И именно эти лекции выдавали его истинные убеждения. Бывшие коллеги Гейзенберга, жившие в оккупированной нацистами Европе, считали, что Гейзенберг очень охотно играет роль представителя деспотического, ненавистнического, злого режима. Казалось, что он всерьез увлечен стратегией культурного империализма, которую исповедовал режим. Националистический пыл Гейзенберга, который, с его точки зрения, решительно не равнялся нацистской идеологии, для других, кому пришлось пожить под нацистским игом, мало чем от него отличался. Возможно, Гейзенберг и считал себя полностью аполитичным, но многие его коллеги думали иначе.
И вот такое положение Гейзенберг так и не смог полностью осознать. В итоге оказалось совершенно неважным, что он думал. Важным оказалось то, что он делал.
Немецкая программа так никогда и не достигла промышленных масштабов, поскольку физики полагали, что бомбу создать невозможно.

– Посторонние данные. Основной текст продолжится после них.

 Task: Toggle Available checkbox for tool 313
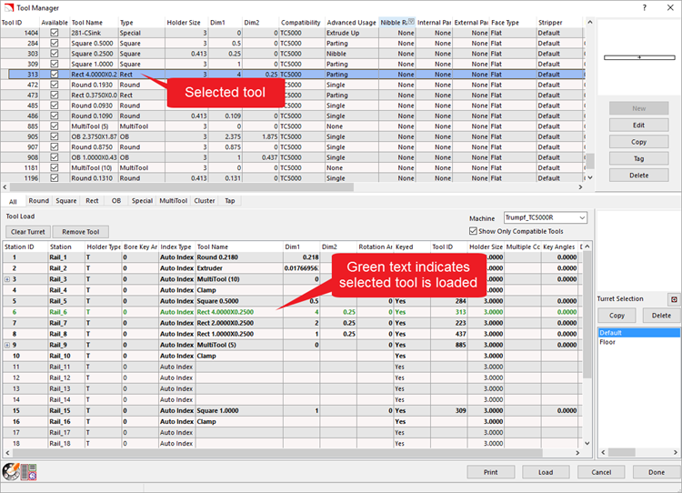(x=55, y=75)
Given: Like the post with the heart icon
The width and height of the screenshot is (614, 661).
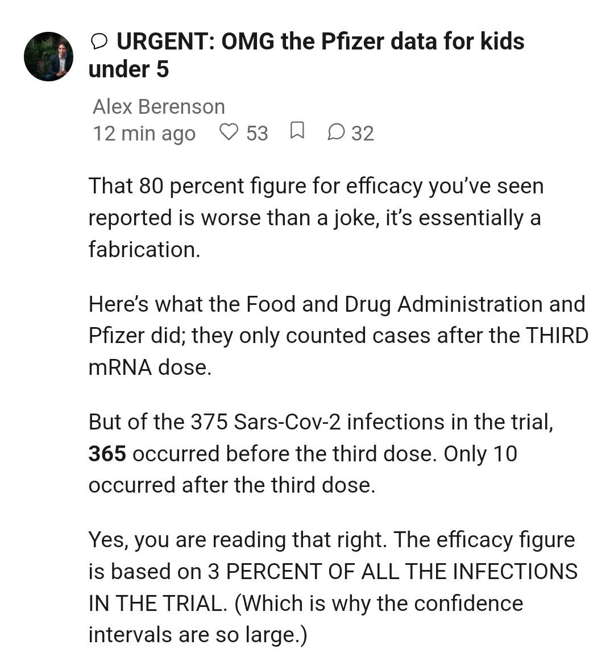Looking at the screenshot, I should pos(229,132).
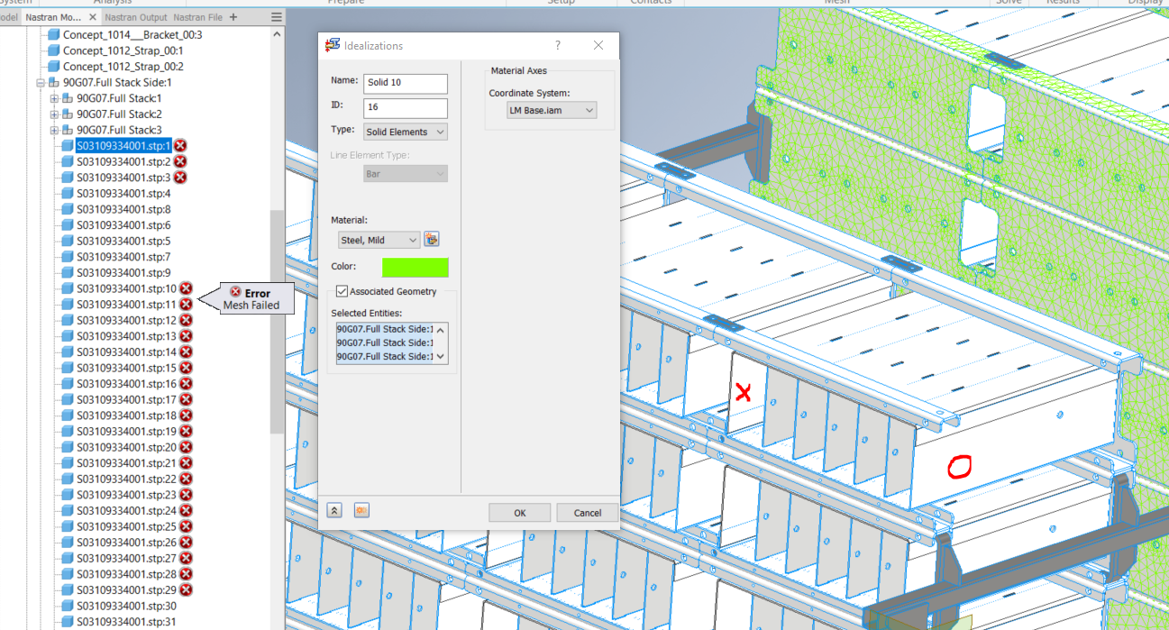The image size is (1169, 630).
Task: Click the new material creation icon beside Steel, Mild
Action: [x=431, y=239]
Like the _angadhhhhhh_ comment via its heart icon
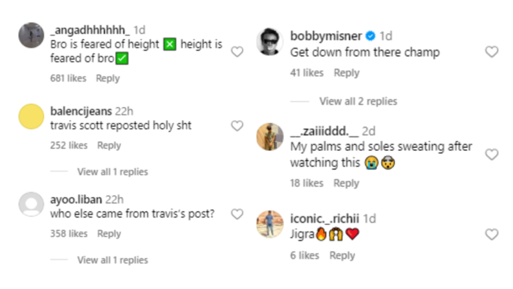The height and width of the screenshot is (289, 513). pyautogui.click(x=237, y=52)
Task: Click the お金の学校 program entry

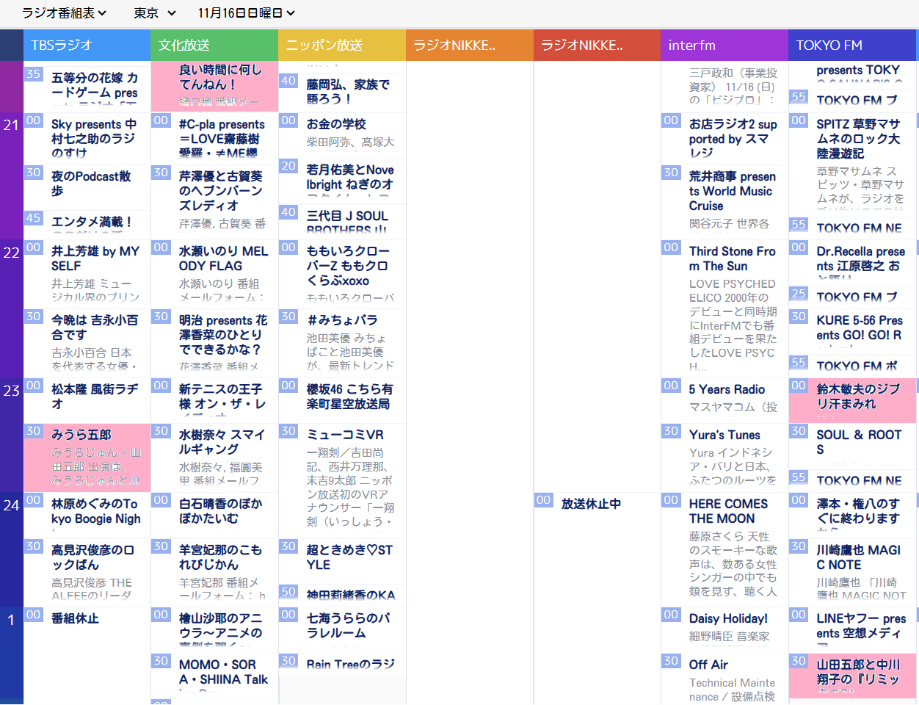Action: pos(336,124)
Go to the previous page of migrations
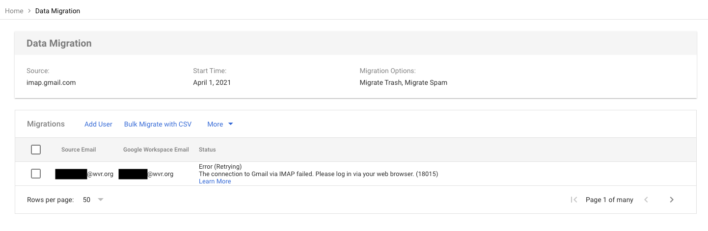The width and height of the screenshot is (708, 231). point(646,200)
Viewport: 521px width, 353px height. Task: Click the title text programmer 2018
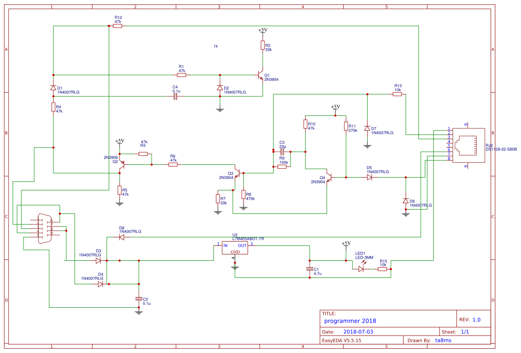coord(350,321)
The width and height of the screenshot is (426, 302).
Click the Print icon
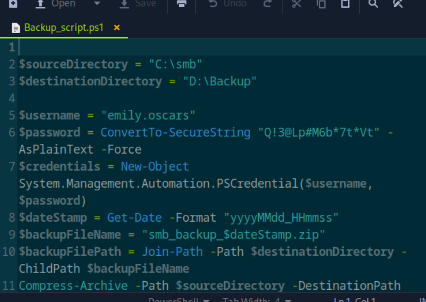tap(182, 4)
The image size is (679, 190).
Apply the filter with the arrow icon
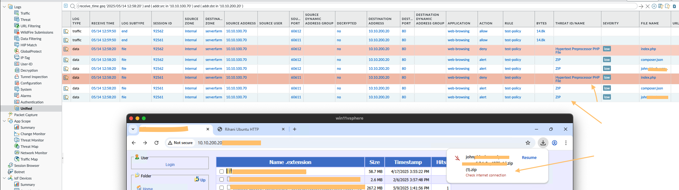(641, 6)
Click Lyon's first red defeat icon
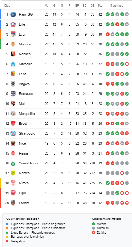 pyautogui.click(x=108, y=34)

Они не сделали бомбу именно потому, что считали ее технически нереализуемой, — не потому, что не хотели сотворить атомное оружие из моральных соображений. Дело было, по признанию самого Гейзенберга, в недостаточной решимости, помешавшей физикам расправить плечи и потребовать адекватное финансирование проекта. Причем 4 июня 1942 года они могли это сделать.
Гровс получил копии отчетов Риттнера из Фарм-Холла и изучил их с большим интересом, делая немало пометок на полях. На самом деле из этих документов можно было узнать не так много нового, разве что причины неудачи немецкой программы. Записанные беседы позволили слегка прояснить, что волновало физиков, узнать, каково их отношение к будущему и чаяния, связанные с ним, но не раскрыли никаких новых тайн.
Заточение ученых в Фарм-Холле продлилось до зимы 1945 года, и физики становились все беспокойнее. Задержки с принятием решения о судьбе пленников и явная неуступчивость британских властей приводили к жарким стычкам между учеными и их тюремщиками. Физики угрожали нарушить правила, гарантировавшие условно-досрочное освобождение, писали письма, в которых требовали немедленного выхода на свободу и возможности вернуться в Германию для продолжения научной работы.
Правда, эту мрачную обстановку разрядила одна новость.
16 ноября Daily Telegraph сообщила, что Отто Гану за открытие деления ядра присуждена Нобелевская премия по химии за 1944 год. Шведская академия не знала, где находится Ган.
Сначала физики сомневались в подлинности этого заявления, и Риттнер пообещал проверить информацию, связавшись с Лондоном. Тем не менее ученые отпраздновали новость со вкусом. Лауэ произнес эмоциональную речь, которая заканчивалась так:
Но моя речь будет во многом неполной, если я также не упомяну еще одного человека — вашу жену. Вероятно, она также узнала о новости; какие же противоречивые чувства должны обуревать ее в этот вечер! Тем не менее я надеюсь, что радость в ее душе все же возобладает — радость и гордость за то, что она имеет такого мужа. Господа! Давайте поднимем бокалы и выпьем за здоровье Отто и Эдит Ганов! Слава им обоим!
И Лауэ, и Ган не могли при этом сдержать слез.
Кроме тостов из уст Дибнера и Виртца на том празднике прозвучала наскоро написанная «Фарм-Холлская песенка о Нобелевской премии», которая начиналась так[162]:
В свою очередь, Лиза Мейтнер стала жертвой избирательной памяти и зависти со стороны своего научного соперника. Она, несомненно, заслуживала либо разделить премию по химии с Ганом, либо получить премию по физике. Но не получила ничего. В меморандуме от 8 августа немецкие физики отстаивали уже иной Lesart: согласно новой версии, деление ядра было открыто немецким химиком без помощи физиков или Мейтнер. Немцам был нужен новый герой. Им должен был стать Ган, и только Ган[163].